EVOLUCIÓN

¿Que tiene que ver la temperatura de la mosca con nuestros hábitos de sueño?

Nos puede ayudar a dormir mucho mejor

Juan Scaliter - 14/02/2018

¿Que tiene que ver la temperatura de la mosca con nuestros hábitos de sueño?
Imagen en detalle de una mosca de la fruta. Crédito imagen: Cincinnati Children's Confocal Imaging Core

A simple vista parecería que no existe ninguna relación entre la temperatura de las moscas y nuestros hábitos de sueño. Pero un nuevo estudio, publicado en Genes & Development, podría ayudarnos a dormir mejor. Un grupo de científicos, liderados por Fumika Hamada, ha descubierto la primera evidencia molecular de que dos proteínas en el cerebro de insectos y mamíferos comparten un ancestro biológico común como reguladores de los ritmos de temperatura corporal, crucial para el metabolismo y el sueño.
“Nuestro objetivo – explica Hamada en un comunicado – era comprender cómo se regulan los ritmos de temperatura corporal. Esto tendría un impacto positivo en el tratamiento de las enfermedades vinculadas a nuestros ritmos circadianos, los problemas del sueño y la salud humana”

La regulación del reloj circadiano y la temperatura corporal son esenciales para el sueño y la salud. Cada vez más investigaciones señalan que los problemas del sueño afectan a una amplia gama de personas, lo que contribuye a una concentración deficiente, somnolencia diurna, depresión, trastornos gastrointestinales y otras condiciones de salud.

El estudio liderado por Hamada, descubrió que una proteína en las células del cerebro de una mosca de la fruta llamada DH31R (receptor de la hormona diurética 31) regula los ritmos de temperatura corporal mientras que los insectos están activos durante el día. Pero los investigadores se sorprendieron al saber que una proteína receptora (receptor de calcitonina, Calcr) se expresa en las células del cerebro de un ratón, midiendo las fluctuaciones de la temperatura corporal cuando los animales están activos por la noche.
Las proteínas DH31R y Calcr tienen un ancestro biológico común y secuencias de aminoácidos similares. Esta conservación evolutiva hace que las proteínas, su genética relacionada y la biología resultante, sean cruciales para los estudios que comparan la regulación circadiana en insectos y mamíferos.

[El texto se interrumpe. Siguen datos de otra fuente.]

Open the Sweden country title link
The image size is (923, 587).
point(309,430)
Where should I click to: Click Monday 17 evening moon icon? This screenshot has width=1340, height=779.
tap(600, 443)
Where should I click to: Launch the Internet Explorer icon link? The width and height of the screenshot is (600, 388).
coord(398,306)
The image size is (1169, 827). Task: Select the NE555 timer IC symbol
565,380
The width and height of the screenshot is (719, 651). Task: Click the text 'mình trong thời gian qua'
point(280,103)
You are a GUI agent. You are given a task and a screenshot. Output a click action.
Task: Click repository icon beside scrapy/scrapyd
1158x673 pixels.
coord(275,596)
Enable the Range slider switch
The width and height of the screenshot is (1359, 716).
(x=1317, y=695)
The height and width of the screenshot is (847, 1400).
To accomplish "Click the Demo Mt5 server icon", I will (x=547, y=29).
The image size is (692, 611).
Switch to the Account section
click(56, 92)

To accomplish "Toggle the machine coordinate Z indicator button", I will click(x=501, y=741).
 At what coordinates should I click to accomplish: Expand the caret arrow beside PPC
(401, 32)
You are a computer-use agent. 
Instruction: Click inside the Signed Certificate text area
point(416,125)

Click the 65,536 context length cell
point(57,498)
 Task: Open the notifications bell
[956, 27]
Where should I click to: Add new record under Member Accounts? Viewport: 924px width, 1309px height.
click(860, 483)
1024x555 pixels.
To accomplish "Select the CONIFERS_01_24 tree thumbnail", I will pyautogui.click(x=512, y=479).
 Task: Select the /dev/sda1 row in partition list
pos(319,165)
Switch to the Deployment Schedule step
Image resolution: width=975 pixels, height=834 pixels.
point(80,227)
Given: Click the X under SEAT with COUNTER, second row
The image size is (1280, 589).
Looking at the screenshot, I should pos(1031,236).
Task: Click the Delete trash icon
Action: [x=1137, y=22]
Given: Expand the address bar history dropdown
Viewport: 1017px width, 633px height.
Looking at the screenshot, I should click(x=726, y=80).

Las moscas de la fruta son ectotermos, dependen de fuentes externas para el calor del cuerpo, por lo que la temperatura de su cuerpo está relacionada a la temperatura ambiente. Los mamíferos, por otro lado, controlamos el ritmo de la temperatura corporal a través de la generación interna de calor. La temperatura corporal en los humanos es típicamente más baja en la mañana y más alta en la noche cuando la mayoría de la gente está activa. Se enfría durante la noche a medida que la gente se adormece.
Los científicos señalan que el estudio debería tener un impacto significativo para los investigadores que analizan los ritmos circadianos, el metabolismo del sueño, la fisiología, el comportamiento animal y la evolución. El próximo paso es profundizar en los procesos genéticos y moleculares que regulan los ritmos de temperatura corporal y el sueño.